Democracy Dies in Darkness

Prosecutors want month to consider Bob McDonnell ruling

July 22, 2016 at 6:59 p.m. EDT
Former Virginia governor Robert F. McDonnell speaks outside the Supreme Court in Washington in April 2016. (Andrew Harnik/AP)

Prosecutors in Virginia want an additional month to respond to the Supreme Court decision overturning former governor Robert F. McDonnell's corruption conviction.

With agreement from McDonnell’s defense attorneys, the U.S. Attorney’s Office for the Eastern District of Virginia asked the U.S. Court of Appeals for the 4th Circuit to suspend the case for 30 days while lawyers are “analyzing the Supreme Court’s opinion and discussing what steps to take next in this case.”

The motion was filed late Thursday. The parties suggest that in 30 days, they will either come up with a schedule for further action or update the court on the status of their discussions.

McDonnell was found guilty of public corruption in 2014, and the appeals court upheld that conviction. But the Supreme Court unanimously agreed last month that the law governing bribery of public officials had been misinterpreted in the case and ordered the appeals court to reconsider its decision in that light.

If the appeals court determines there is still enough evidence to convict McDonnell, prosecutors could call for a new trial. But experts said it would be difficult to win a conviction after the ruling from the Supreme Court, which found that the jury was given too broad a description of an "official act."

After losing at the country’s highest court, prosecutors in Virginia will have to consider the viability of their legal theories and the likelihood of success at a second trial.

The facts of the case and the evidence investigators gathered have not changed.

“The real issue is: Can the facts be interpreted or applied differently, or are there additional facts that were not introduced during the case that the government could use to salvage the prosecution?” said Jacob Frenkel, a white-collar criminal defense lawyer at the Dickinson Wright law firm.

Typically, in these circumstances, Frenkel said, the government would lean against going forward after having already put on its strongest case during the first trial.

The internal deliberations also could involve policy questions likely being discussed at the highest levels of the Justice Department, said Justin Shur, former deputy chief of the public integrity section who is now in private practice at the MoloLamken firm.

Those questions relate to whether the government’s evidence is sufficient to show an “official act” as a matter of law based on the Supreme Court’s narrow interpretation of that term.
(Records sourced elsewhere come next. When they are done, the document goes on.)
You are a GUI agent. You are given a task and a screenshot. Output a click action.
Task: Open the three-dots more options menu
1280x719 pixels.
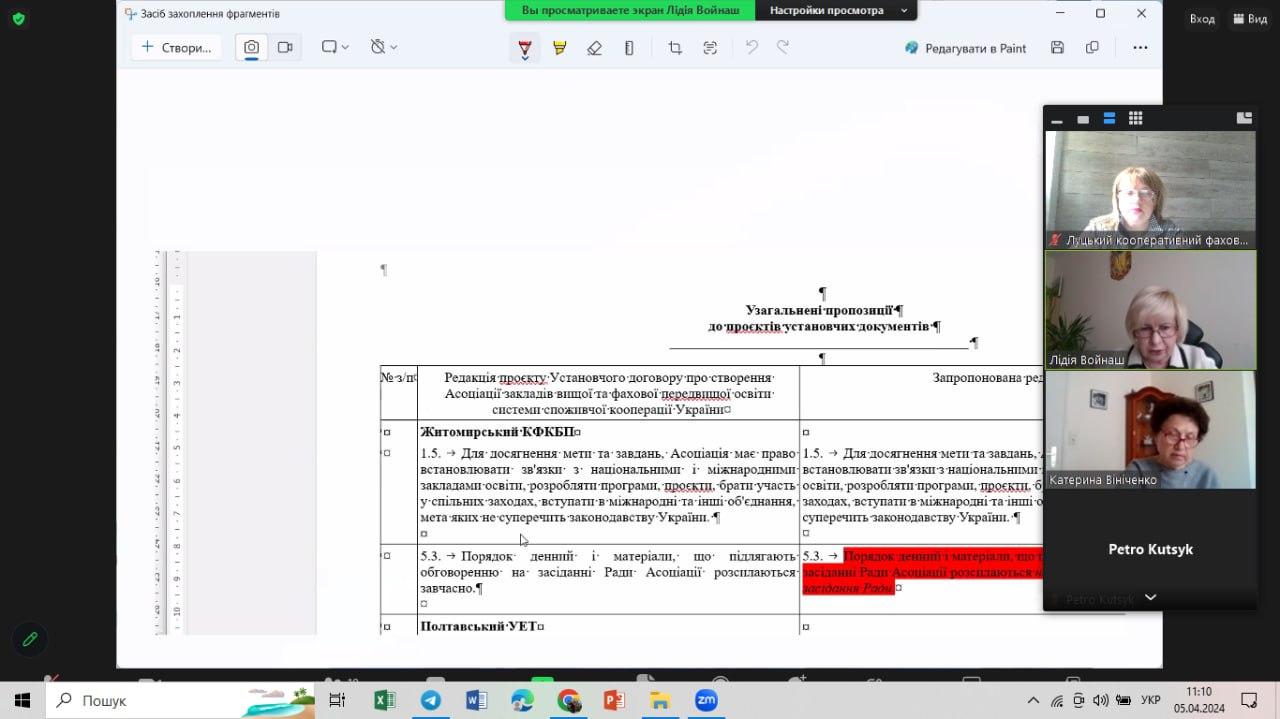pyautogui.click(x=1140, y=47)
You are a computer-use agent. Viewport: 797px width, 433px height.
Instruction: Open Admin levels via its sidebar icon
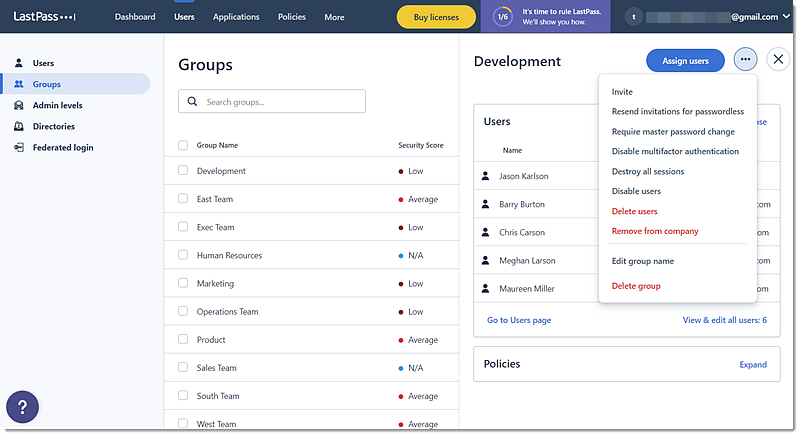point(19,105)
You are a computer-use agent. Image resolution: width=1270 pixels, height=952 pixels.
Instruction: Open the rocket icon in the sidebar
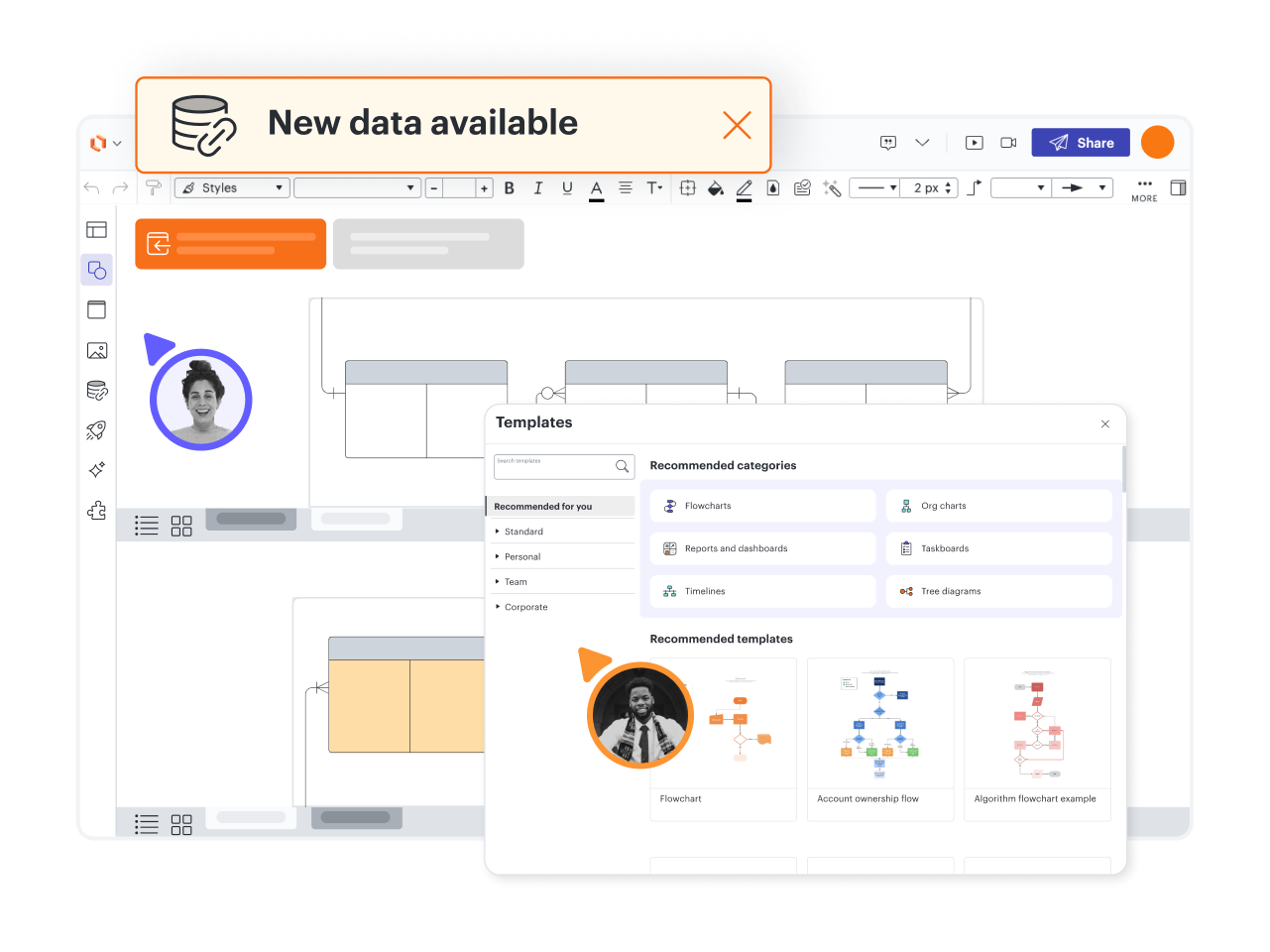click(x=97, y=430)
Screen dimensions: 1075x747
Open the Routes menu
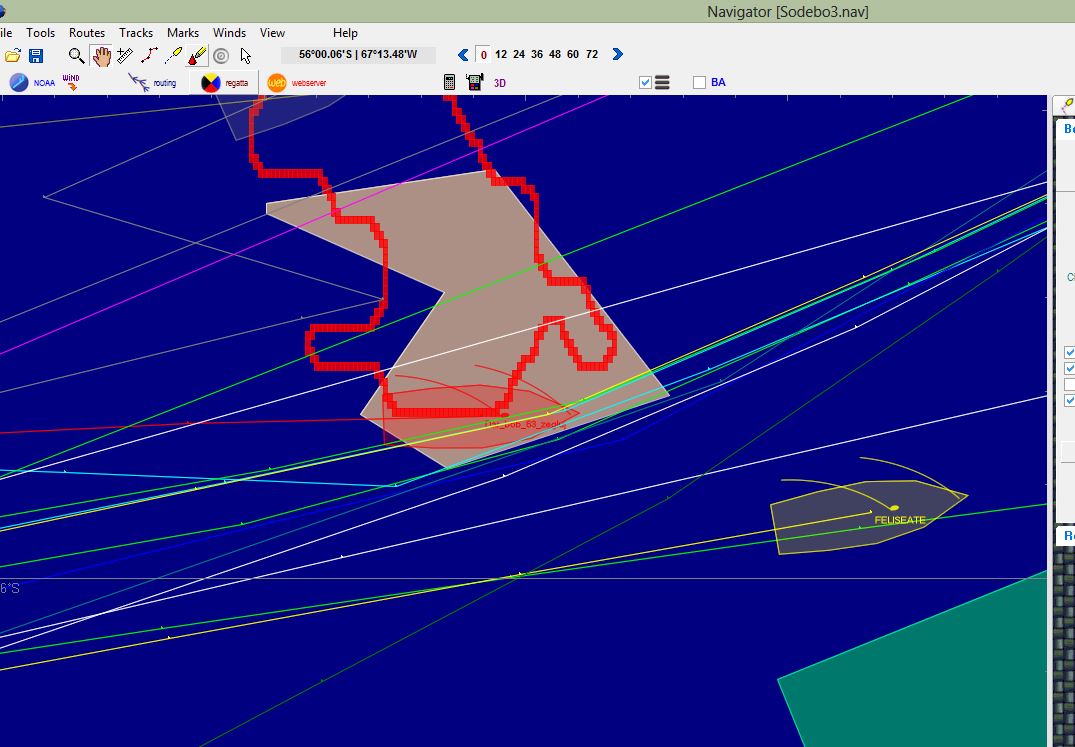(87, 33)
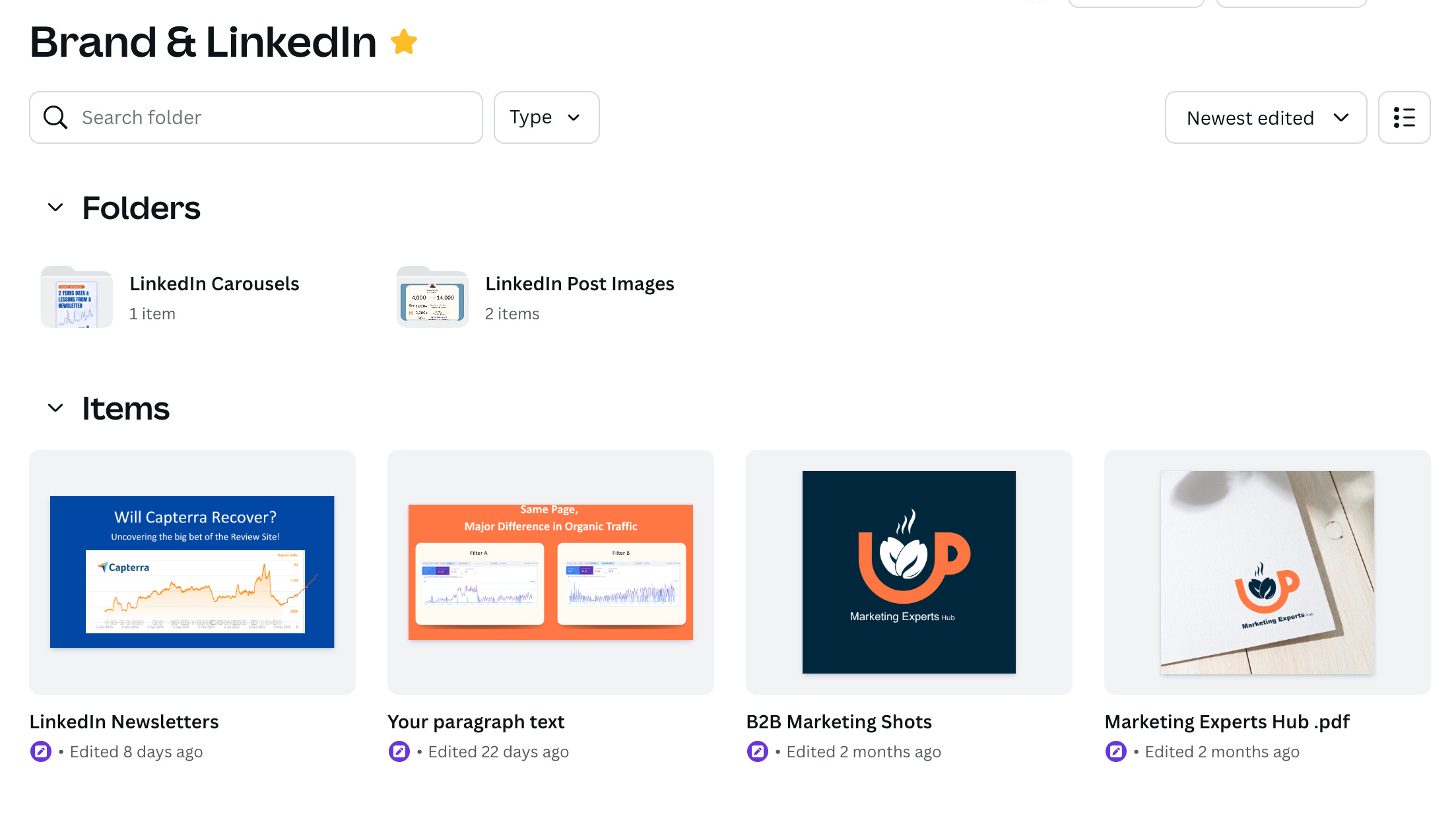
Task: Collapse the Folders section
Action: click(x=55, y=208)
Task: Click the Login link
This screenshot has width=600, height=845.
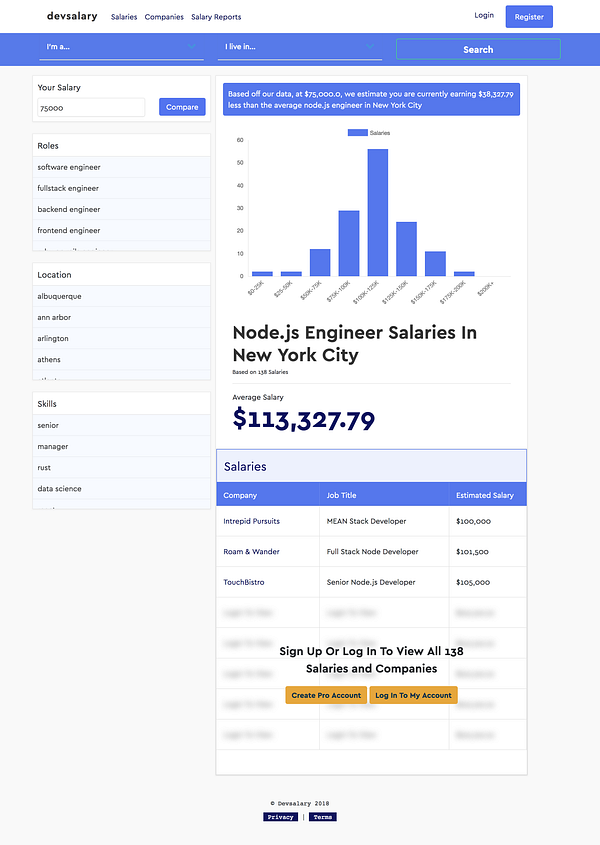Action: (484, 16)

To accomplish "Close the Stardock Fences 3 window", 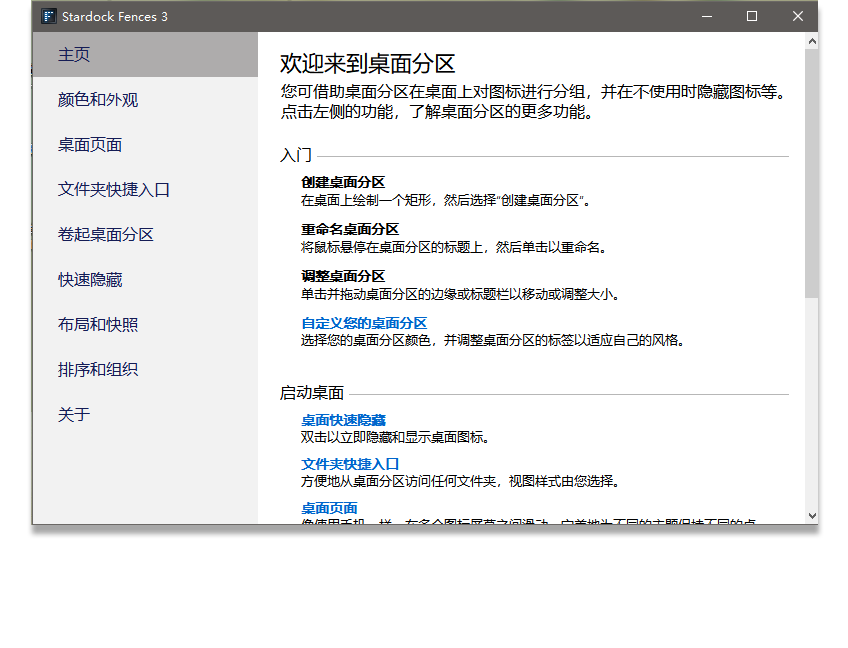I will [798, 16].
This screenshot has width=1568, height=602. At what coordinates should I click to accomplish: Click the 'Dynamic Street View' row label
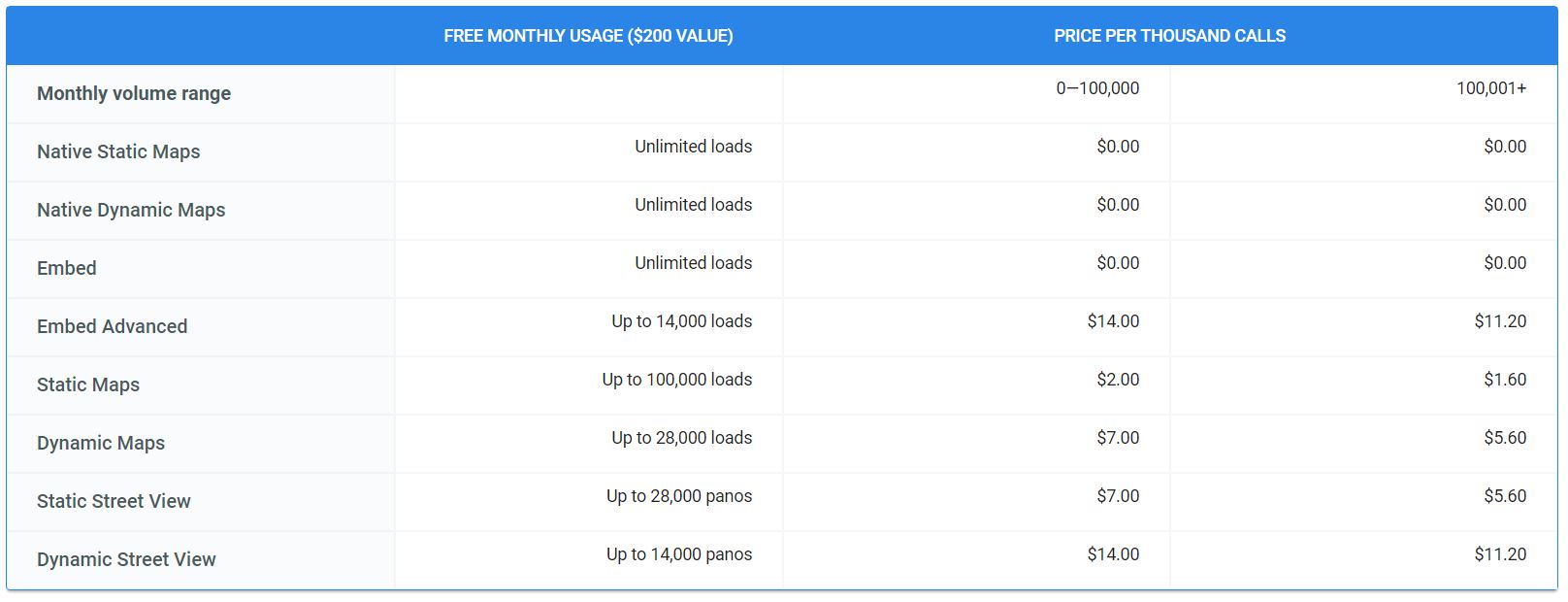126,560
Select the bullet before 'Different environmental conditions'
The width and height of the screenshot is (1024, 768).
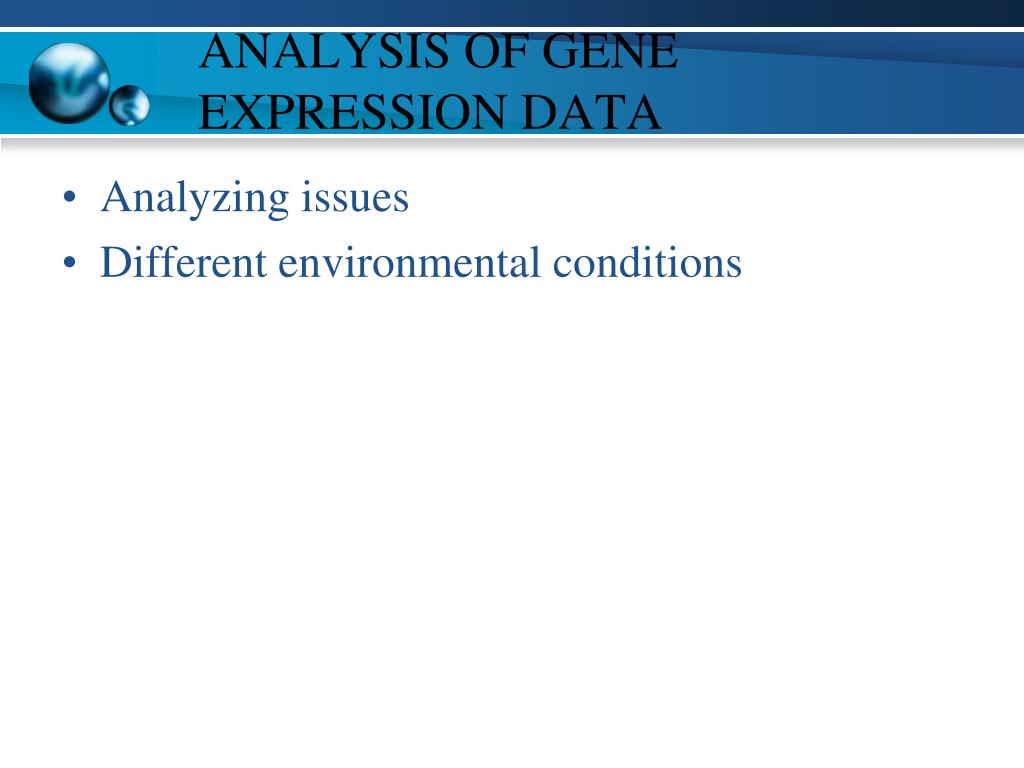[x=69, y=263]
McDonnell, a onetime Republican rising star, has always maintained that he did nothing official for Jonnie R. Williams Sr., despite the gifts and loans the Richmond businessman gave him. Prosecutors, however, argued that the generosity was part of a quid pro quo in which the governor used the power of his office to promote Williams’s vitamin supplement business.

McDonnell, through a spokesperson, declined to comment Friday. Federal prosecutors in Virginia also declined to comment.

McDonnell’s wife, Maureen, was found guilty of conspiring with her husband and convicted of public corruption charges. Her case remains on appeal.

Ann E. Marimow contributed to this report.